8.6 When Troubleshooting, Read the Footer First
Novices usually focus on
the one-line summaries, regular users concentrate on the alignments
and their statistics, and professionals first read the footer. When
it comes to solving the two most common problems, no hits and too
many hits, the one-line summaries aren't much help.
Regular users can often look at alignments and diagnose compositional
biases and unidentified repeats, but determining the cause of no hits
isn't easy. Examining the footer to determine what
the search was actually looking for is the best way to determine what
happened. Always answer the following questions first:
What
are the values for the seeding parameters W, T, and two-hit distance?

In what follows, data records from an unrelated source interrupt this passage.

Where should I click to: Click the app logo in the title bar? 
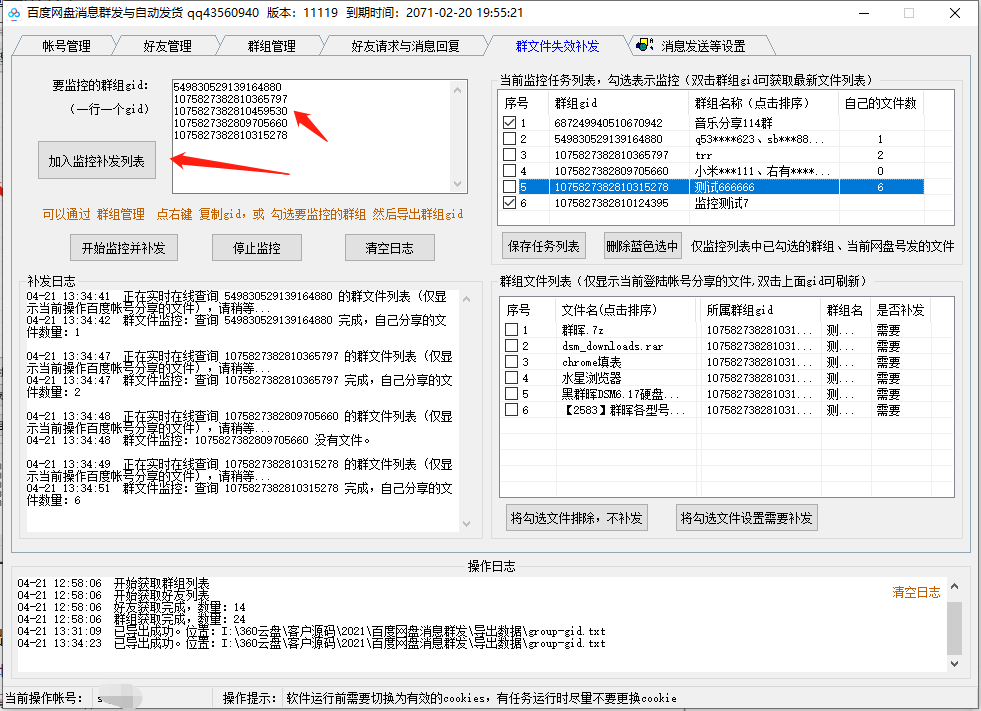click(x=13, y=13)
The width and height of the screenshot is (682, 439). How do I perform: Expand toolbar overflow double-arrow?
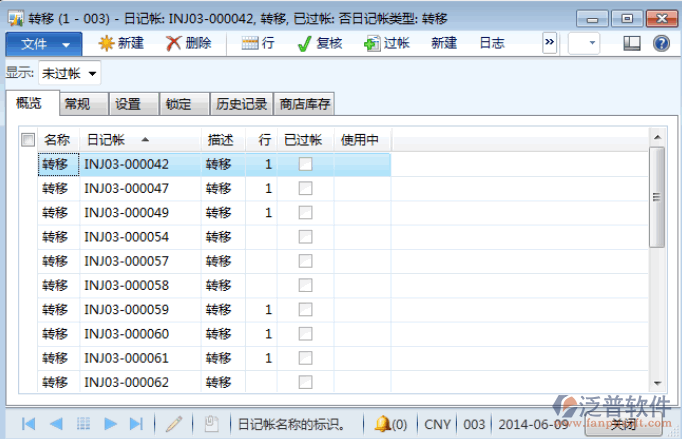(x=549, y=43)
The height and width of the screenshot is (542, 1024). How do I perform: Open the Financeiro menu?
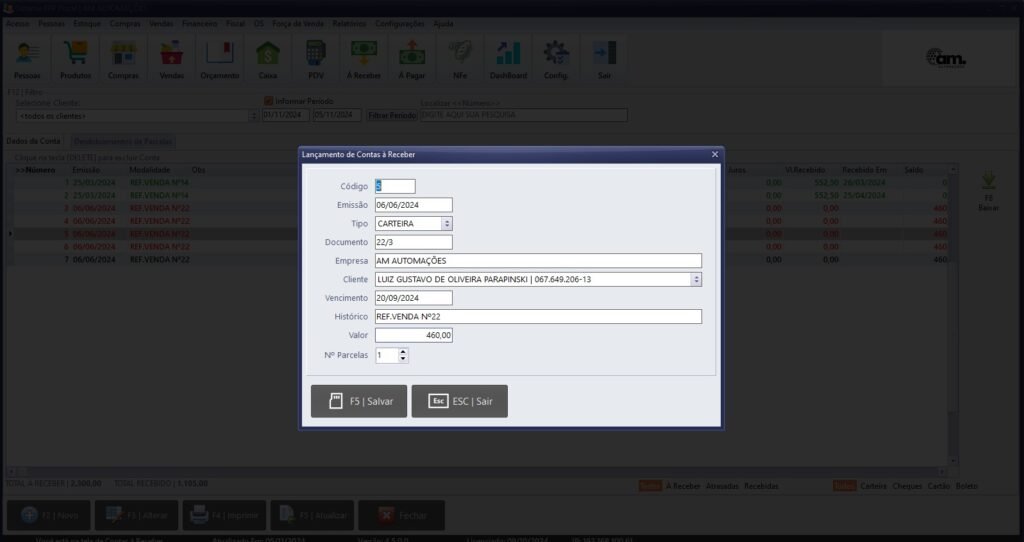(199, 23)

If the seeding parameters are too stringent, divergent alignments may
not be seeded. In NCBI-BLAST, W is unfortunately not displayed in the
footer. The value for T and two-hit distance are given as
T: and A:, respectively.
What is the scoring scheme expecting to
find (i.e., target frequency)? If the scoring matrix expects nearly
identical sequences, highly divergent sequences may be missed.
What
is the alignment threshold? If the alignment threshold is too high,
low scoring alignments will be thrown away. The gapped and ungapped
values are given after S1: and
S2: in NCBI-BLAST. In WU-BLAST, they are on the
rows beneath S2.
What
are B and V set to? If they are set too low, the number of one-line
summaries and database hits may be truncated.

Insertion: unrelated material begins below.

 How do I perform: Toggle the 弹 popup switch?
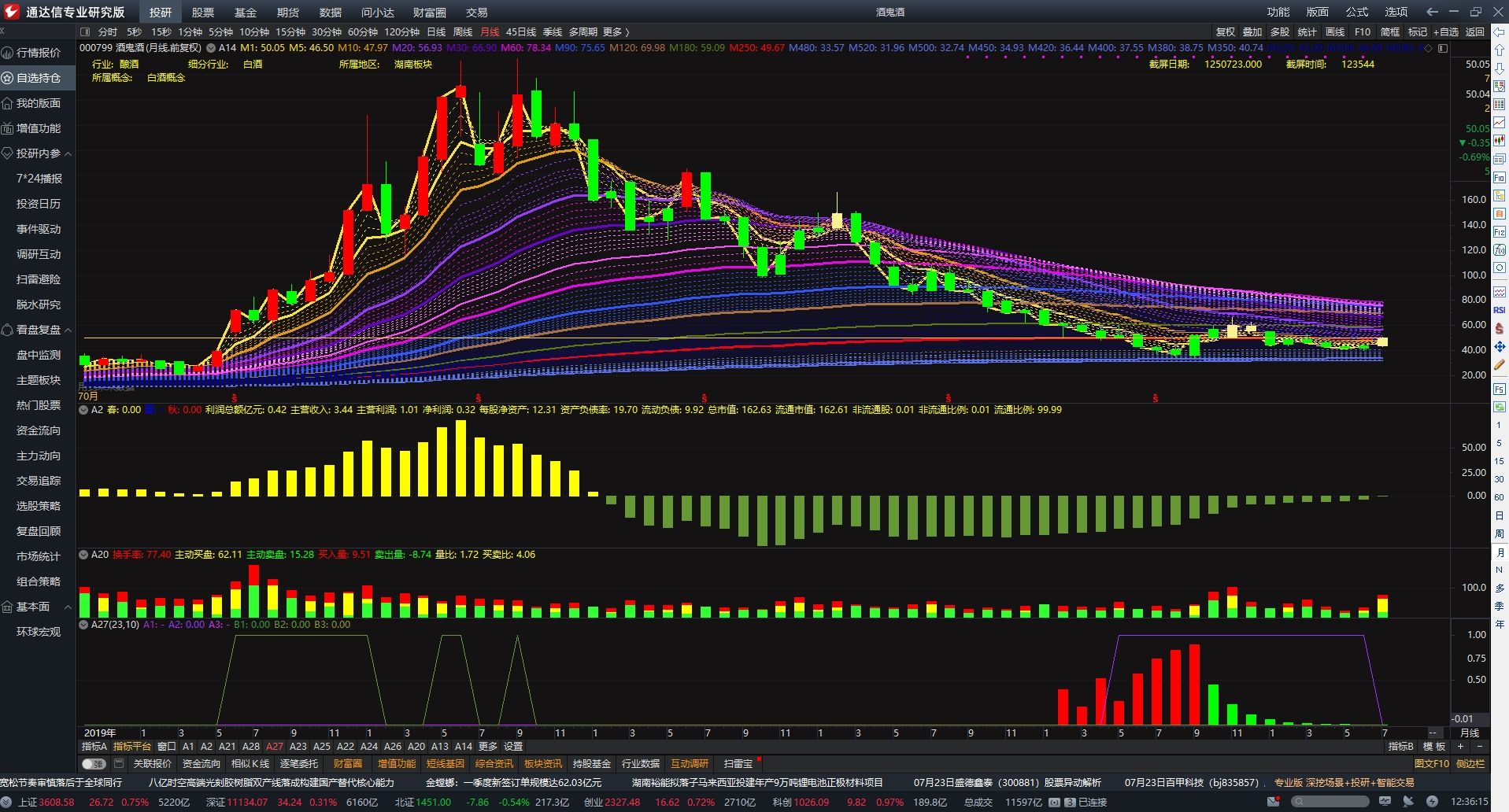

What is the score and expected length of a significant alignment? Use
the Karlin-Altschul equation to solve for the normalized score and
then divide by H to calculate the length.
Was complexity filtering employed, and if
so, was it hard or soft? Complexity filtering is generally a good
idea, but may prevent some sequences from generating significant
alignments. NCBI-BLAST doesn't not currently report
which filters were employed.
|